Roland SH-101 Analog Monophonic Synthesizer

The instrument

The Roland SH-101 is a monophonic analog synthesizer – meaning it can only play one note at a time. It is renowned for its portability, ease of use, and distinctive sound that is now indispensable in the history of electronic music.

Upon its release in 1982, its creators expected instant commercial success. The SH-101 was marketed at a particularly affordable price for its time (initial price of $495 USD or £249 GBP), could be battery-powered, and could easily be converted into a keytar using the modulation handle and optional guitar strap. Despite these advantages, the instrument never resonated with the 80s pop generation it was intended for. Instead, it found its place within new emerging electronic scenes, such as the early Detroit techno movement.

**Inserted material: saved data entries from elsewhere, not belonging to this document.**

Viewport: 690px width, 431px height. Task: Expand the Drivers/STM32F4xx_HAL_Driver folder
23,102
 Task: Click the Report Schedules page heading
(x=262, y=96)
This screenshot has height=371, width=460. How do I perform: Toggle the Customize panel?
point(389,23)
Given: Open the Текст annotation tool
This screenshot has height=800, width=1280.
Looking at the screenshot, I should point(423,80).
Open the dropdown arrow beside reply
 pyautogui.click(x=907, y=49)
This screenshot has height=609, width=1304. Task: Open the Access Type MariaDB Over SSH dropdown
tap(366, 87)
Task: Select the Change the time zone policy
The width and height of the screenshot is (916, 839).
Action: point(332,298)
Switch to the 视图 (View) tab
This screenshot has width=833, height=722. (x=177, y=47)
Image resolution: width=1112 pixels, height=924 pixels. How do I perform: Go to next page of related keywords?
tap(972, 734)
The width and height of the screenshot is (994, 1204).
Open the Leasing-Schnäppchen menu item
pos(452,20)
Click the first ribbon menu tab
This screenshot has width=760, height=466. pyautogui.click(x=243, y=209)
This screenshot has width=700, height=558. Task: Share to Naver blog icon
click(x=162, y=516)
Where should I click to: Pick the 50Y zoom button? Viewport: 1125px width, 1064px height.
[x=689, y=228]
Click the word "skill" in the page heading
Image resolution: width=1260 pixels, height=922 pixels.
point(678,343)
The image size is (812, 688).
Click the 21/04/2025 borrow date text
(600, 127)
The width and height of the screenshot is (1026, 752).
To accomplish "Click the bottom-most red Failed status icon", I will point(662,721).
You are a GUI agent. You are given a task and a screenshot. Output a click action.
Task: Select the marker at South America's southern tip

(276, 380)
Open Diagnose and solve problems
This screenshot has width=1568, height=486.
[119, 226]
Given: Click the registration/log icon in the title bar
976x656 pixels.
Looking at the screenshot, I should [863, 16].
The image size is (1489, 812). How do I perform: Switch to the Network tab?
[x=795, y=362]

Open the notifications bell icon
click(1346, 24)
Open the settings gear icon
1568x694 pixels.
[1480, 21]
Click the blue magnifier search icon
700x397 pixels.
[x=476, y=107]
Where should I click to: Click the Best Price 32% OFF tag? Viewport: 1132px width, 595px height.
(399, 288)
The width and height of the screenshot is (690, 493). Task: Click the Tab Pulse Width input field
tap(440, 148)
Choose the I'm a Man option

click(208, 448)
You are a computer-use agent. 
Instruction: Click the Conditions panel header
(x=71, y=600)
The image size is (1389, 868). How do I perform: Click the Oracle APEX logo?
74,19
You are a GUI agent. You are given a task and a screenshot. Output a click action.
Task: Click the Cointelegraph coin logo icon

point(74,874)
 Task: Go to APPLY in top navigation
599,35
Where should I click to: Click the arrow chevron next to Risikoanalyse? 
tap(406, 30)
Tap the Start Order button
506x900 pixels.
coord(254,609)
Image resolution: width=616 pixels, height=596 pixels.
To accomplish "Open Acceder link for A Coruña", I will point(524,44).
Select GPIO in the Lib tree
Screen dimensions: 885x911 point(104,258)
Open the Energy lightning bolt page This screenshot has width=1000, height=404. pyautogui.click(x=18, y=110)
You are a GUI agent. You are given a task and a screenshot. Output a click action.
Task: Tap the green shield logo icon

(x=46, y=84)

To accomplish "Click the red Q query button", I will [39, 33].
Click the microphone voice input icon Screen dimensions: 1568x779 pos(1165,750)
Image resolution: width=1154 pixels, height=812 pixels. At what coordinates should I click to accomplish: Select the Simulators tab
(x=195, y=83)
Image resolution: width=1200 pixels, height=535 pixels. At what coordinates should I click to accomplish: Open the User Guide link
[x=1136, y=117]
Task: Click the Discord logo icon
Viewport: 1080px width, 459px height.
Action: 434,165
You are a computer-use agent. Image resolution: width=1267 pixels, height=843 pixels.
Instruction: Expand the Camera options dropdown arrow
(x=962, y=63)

One of the key features of the SH-101 is its simple yet powerful architecture. It includes an oscillator capable of producing different waveforms, a 24dB per octave low-pass filter, an envelope generator, and a versatile LFO capable of modulating several parameters simultaneously. Its limited but carefully chosen options allow for quick creation of powerful basses and piercing melodic lines, corresponding to the ongoing aesthetic explorations of the acid house, techno, and electro scenes from the eighties to today. In terms of playability, the SH-101 has intuitive arpeggiator and sequencer tools, still widely used in production studios, allowing non-keyboardist musicians to easily produce complex melodic and rhythmic ideas.

Although production of the SH-101 ceased in 1986, its legacy endures. Enthusiasts and collectors continue to seek out the SH-101 for its authentic analog sound and streamlined design. Its influence is evident in numerous software emulations and hardware clones that attempt to capture its unique character.